> **Required work**
Say how many lines in the entries below contain the word "Select" with the same capitalization, and give only that number.

> **Source material**
----------
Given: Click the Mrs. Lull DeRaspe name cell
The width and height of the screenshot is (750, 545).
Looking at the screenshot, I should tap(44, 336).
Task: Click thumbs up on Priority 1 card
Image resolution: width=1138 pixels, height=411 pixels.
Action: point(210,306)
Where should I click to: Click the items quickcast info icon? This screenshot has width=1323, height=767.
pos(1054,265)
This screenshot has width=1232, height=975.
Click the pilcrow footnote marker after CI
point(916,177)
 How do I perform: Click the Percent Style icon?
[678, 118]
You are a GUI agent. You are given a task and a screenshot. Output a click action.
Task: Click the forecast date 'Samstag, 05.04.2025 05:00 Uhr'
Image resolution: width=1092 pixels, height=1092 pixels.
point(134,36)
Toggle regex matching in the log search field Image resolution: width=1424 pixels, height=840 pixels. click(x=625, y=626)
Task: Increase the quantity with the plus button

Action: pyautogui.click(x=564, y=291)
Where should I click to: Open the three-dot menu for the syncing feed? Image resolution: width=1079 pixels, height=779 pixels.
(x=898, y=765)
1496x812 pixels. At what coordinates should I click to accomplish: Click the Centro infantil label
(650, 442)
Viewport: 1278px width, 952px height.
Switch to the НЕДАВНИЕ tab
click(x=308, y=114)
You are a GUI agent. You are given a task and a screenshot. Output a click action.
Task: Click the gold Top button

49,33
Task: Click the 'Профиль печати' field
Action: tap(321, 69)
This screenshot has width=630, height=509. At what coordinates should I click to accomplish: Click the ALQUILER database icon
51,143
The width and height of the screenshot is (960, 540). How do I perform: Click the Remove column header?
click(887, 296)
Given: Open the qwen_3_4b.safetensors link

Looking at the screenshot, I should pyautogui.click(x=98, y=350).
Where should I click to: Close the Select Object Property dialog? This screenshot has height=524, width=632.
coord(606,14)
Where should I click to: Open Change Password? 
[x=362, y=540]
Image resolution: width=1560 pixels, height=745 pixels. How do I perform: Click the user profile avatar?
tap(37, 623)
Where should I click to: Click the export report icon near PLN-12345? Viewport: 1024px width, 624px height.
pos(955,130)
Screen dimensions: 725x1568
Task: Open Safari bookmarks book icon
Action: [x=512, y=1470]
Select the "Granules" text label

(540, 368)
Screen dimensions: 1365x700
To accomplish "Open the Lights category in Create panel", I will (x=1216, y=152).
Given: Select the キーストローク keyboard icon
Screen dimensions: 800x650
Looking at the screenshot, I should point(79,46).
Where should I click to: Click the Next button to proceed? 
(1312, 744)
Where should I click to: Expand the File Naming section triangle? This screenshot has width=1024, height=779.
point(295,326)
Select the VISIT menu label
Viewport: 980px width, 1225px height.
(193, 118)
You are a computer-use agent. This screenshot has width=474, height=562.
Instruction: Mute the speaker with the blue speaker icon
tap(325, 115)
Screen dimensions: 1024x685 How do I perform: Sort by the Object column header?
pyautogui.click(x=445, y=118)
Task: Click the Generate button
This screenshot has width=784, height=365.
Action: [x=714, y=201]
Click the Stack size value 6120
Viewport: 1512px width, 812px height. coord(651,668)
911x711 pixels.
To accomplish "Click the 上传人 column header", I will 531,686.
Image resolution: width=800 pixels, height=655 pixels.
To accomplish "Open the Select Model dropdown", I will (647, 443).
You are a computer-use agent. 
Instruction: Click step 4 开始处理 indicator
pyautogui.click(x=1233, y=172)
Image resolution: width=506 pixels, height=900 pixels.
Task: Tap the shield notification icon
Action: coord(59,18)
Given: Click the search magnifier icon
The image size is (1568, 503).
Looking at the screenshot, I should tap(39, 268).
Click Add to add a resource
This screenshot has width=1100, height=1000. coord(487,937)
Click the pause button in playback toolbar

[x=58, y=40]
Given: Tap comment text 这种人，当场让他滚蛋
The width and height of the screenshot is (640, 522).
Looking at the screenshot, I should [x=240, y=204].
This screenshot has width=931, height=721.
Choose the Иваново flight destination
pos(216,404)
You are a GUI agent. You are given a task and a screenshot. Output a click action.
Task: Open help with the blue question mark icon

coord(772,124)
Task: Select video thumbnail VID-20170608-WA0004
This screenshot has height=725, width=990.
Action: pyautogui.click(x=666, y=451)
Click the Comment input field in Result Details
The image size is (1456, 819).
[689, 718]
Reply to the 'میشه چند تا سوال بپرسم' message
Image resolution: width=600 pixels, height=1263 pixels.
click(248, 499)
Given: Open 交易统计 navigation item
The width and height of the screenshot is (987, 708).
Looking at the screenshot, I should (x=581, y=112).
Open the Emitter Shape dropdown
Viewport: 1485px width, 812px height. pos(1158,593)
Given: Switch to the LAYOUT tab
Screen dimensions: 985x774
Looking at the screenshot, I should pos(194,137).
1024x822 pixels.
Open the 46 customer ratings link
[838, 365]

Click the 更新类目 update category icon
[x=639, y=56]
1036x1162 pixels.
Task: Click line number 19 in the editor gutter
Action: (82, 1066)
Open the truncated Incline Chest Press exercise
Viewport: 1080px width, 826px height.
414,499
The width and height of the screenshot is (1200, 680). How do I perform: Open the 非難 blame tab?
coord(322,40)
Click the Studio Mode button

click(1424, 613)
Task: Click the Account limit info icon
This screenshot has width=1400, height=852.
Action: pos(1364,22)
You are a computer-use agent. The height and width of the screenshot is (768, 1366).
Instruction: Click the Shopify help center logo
----------
> **Task response**
6